Can an AI scribe document body-site location and lesion size accurately?
Yes, if you say it. The scribe captures spoken body-site descriptions ("left medial calf, approximately 8mm") and structures them in the note. The documentation reflects what you describe verbally, so the more precise your spoken exam, the more precise the note.
How does an AI scribe handle dermatology procedure notes for biopsies and cryotherapy?
You describe the procedure as you do it or immediately after: site, technique, lesion size, consent, and any specimens sent. The scribe drafts the procedure note from what you say. ICD-10 suggestions appear alongside the draft. You review and confirm them. They are suggestions, not auto-coded charges.
What does a dermatologist still have to do after the AI scribe drafts the note?
Read it and sign it. You confirm the morphology description is accurate, the body site is correctly recorded, the procedure detail is complete, and the ICD-10 suggestions map to what happened.

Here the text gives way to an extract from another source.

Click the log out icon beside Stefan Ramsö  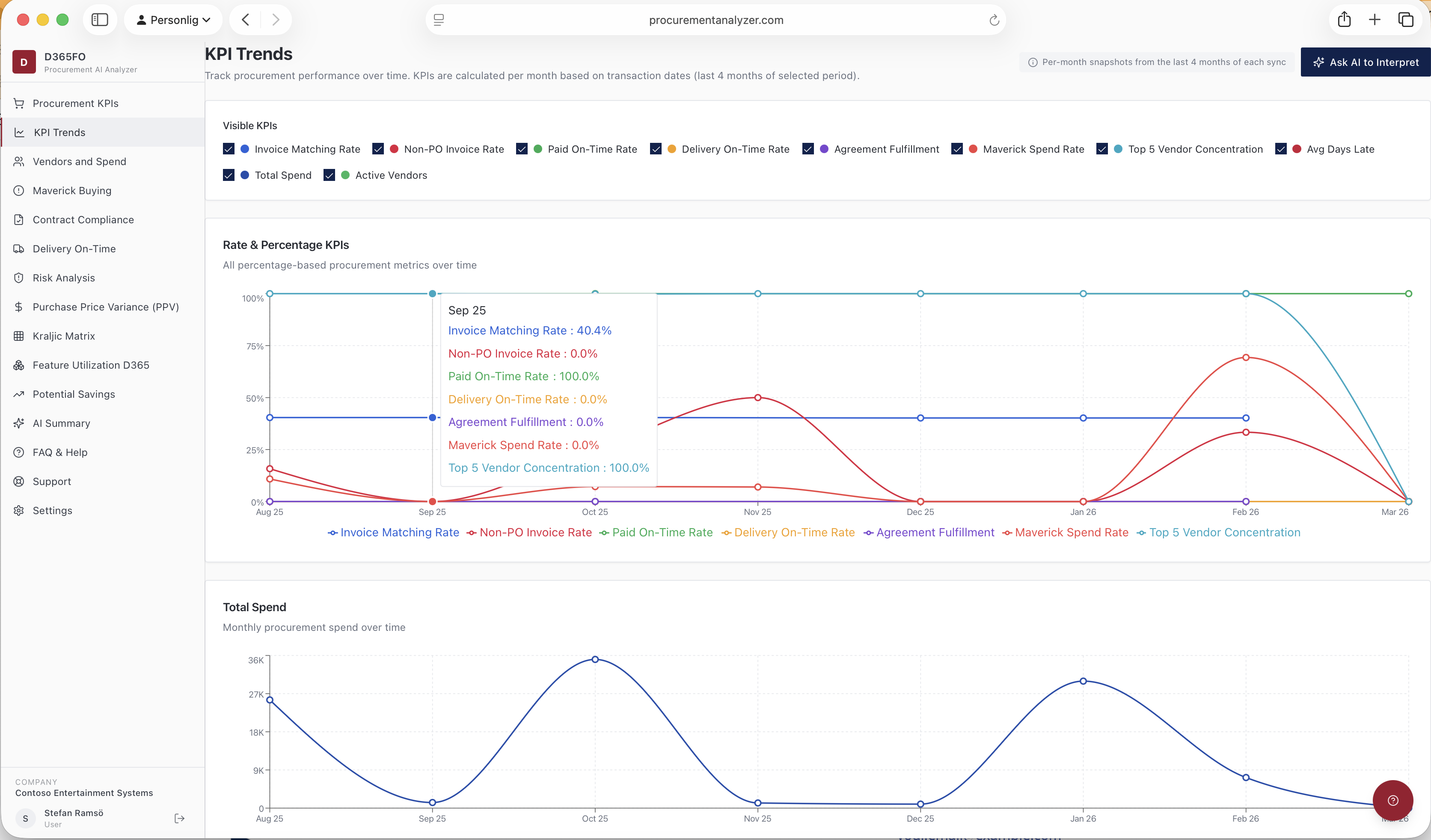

That review takes under two minutes for most derm visits. Nothing is filed or coded automatically.
Is an AI scribe worth it for a dermatologist seeing 30-plus patients a day?
The math works quickly. At 30 patients, recovering even two minutes per note gives you an hour back per day. The more compelling shift is when the documentation happens: during clinic, between patients, not at 9pm reconstructing what a lesion looked like from a morning visit.
Does the scribe work during a derm procedure, or only for the visit note?
Both. Leave the session running during the procedure and narrate as you go. The scribe captures the spoken record: site prep, technique, anesthesia used, specimen handling. It builds the procedure note alongside the visit note. You review the full draft when done.
Sources
- American Academy of Dermatology Association. Dermatology workforce facts.
- Resneck JS, et al. Wait times for patients seeking dermatologic care. J Am Acad Dermatol, 2004.
- American Medical Association. Physician burnout data: EHR and administrative burden.
- Glazer AM, et al. Dermatologists spend 36% of their work time on EHR and documentation. J Am Acad Dermatol, 2020.